> [Brief]
Skip the pictures. Output only the lines below starting at the line with "Given: Open the second GFS 27 km model link" and ending at the line with "Image resolution: width=640", both ends included, exactly as they are.

> [Supplied information]
========================

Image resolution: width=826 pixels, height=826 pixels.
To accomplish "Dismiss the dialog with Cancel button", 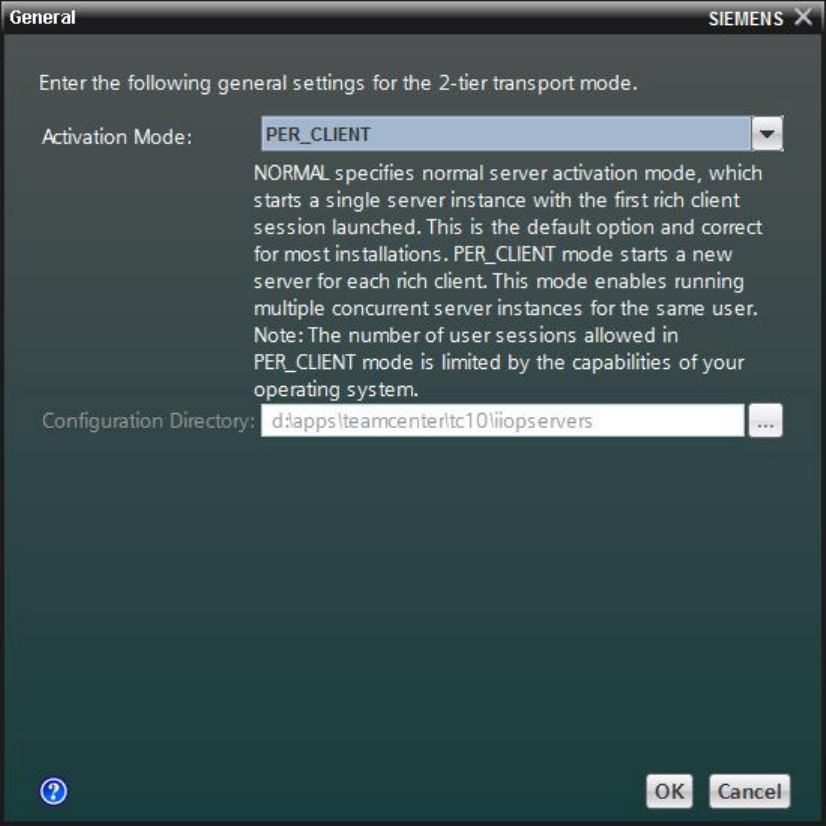I will (x=749, y=791).
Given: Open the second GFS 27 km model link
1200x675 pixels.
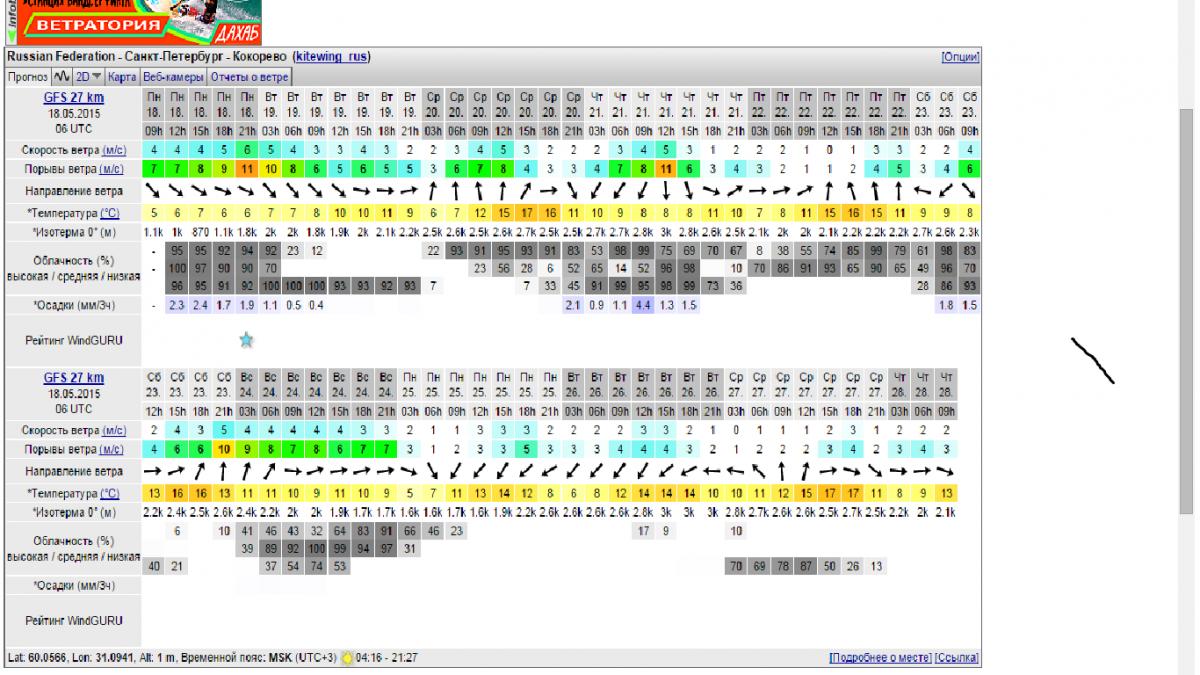Looking at the screenshot, I should [x=73, y=378].
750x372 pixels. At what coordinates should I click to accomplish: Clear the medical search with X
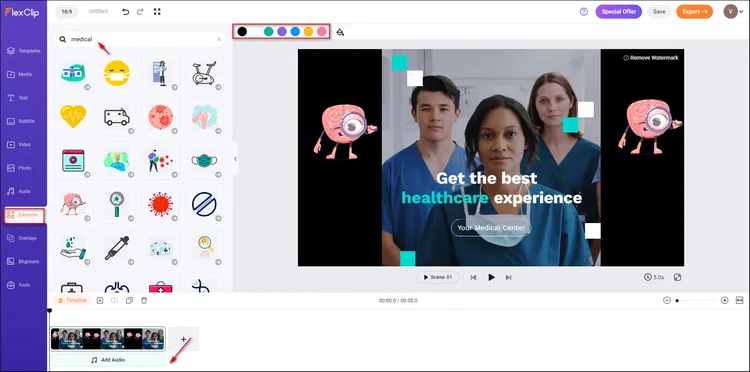click(x=219, y=40)
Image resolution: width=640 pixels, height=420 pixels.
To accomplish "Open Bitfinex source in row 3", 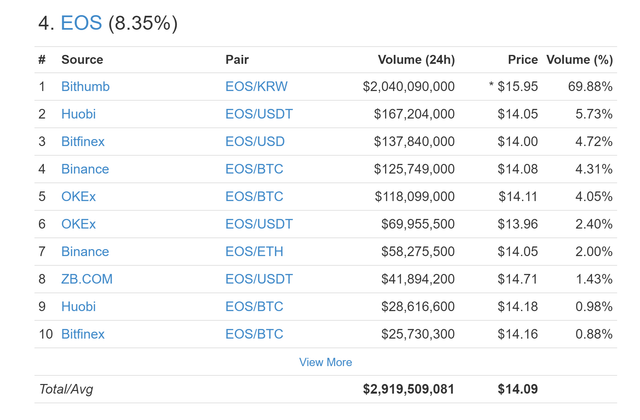I will point(82,142).
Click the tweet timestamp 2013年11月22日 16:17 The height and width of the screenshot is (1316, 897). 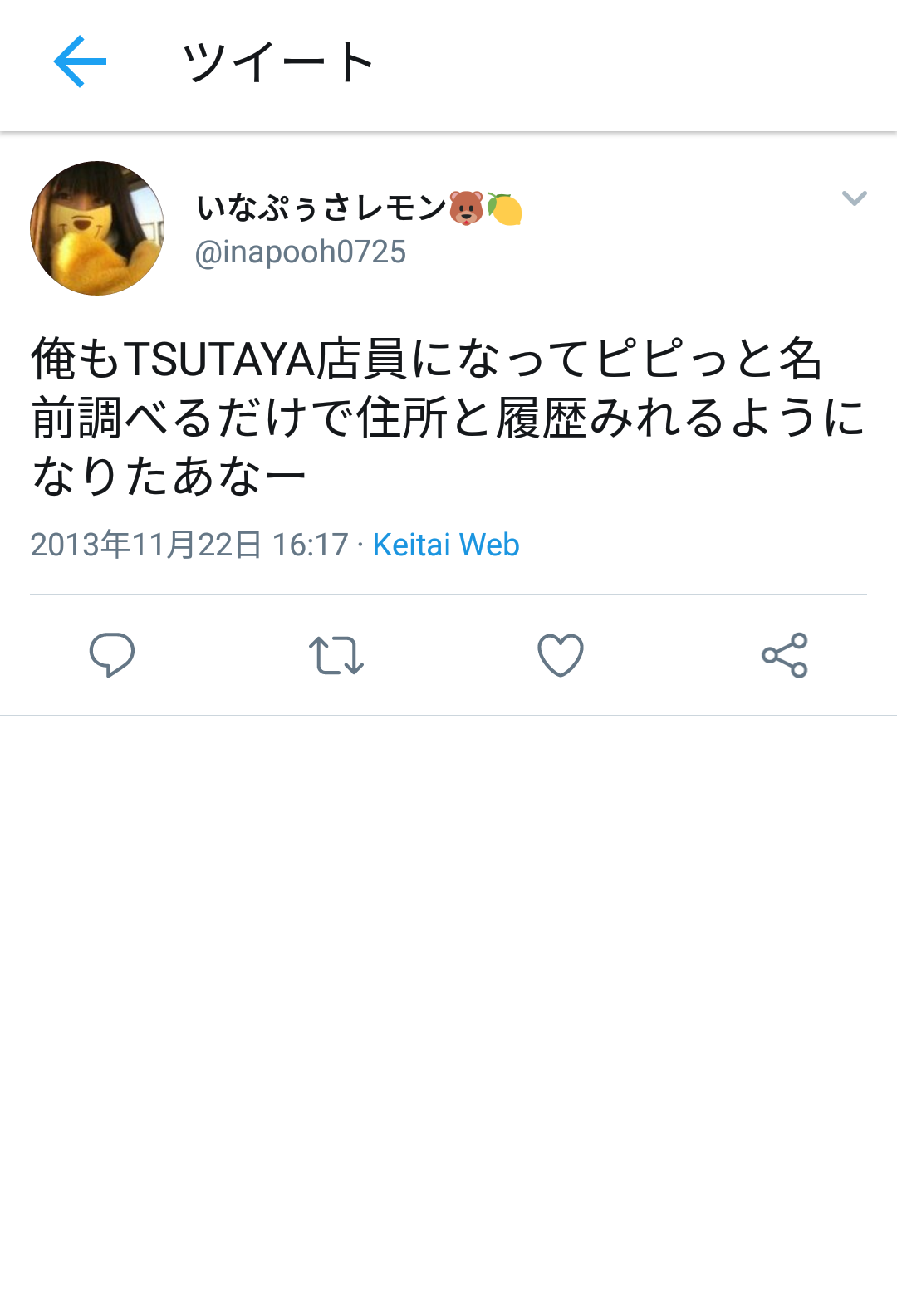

========================

> [Solved problem]
Given: Open the second GFS 27 km model link
1200x675 pixels.
Looking at the screenshot, I should [x=73, y=378].
750x372 pixels. At what coordinates should I click to accomplish: Clear the medical search with X
click(x=219, y=40)
Image resolution: width=640 pixels, height=420 pixels.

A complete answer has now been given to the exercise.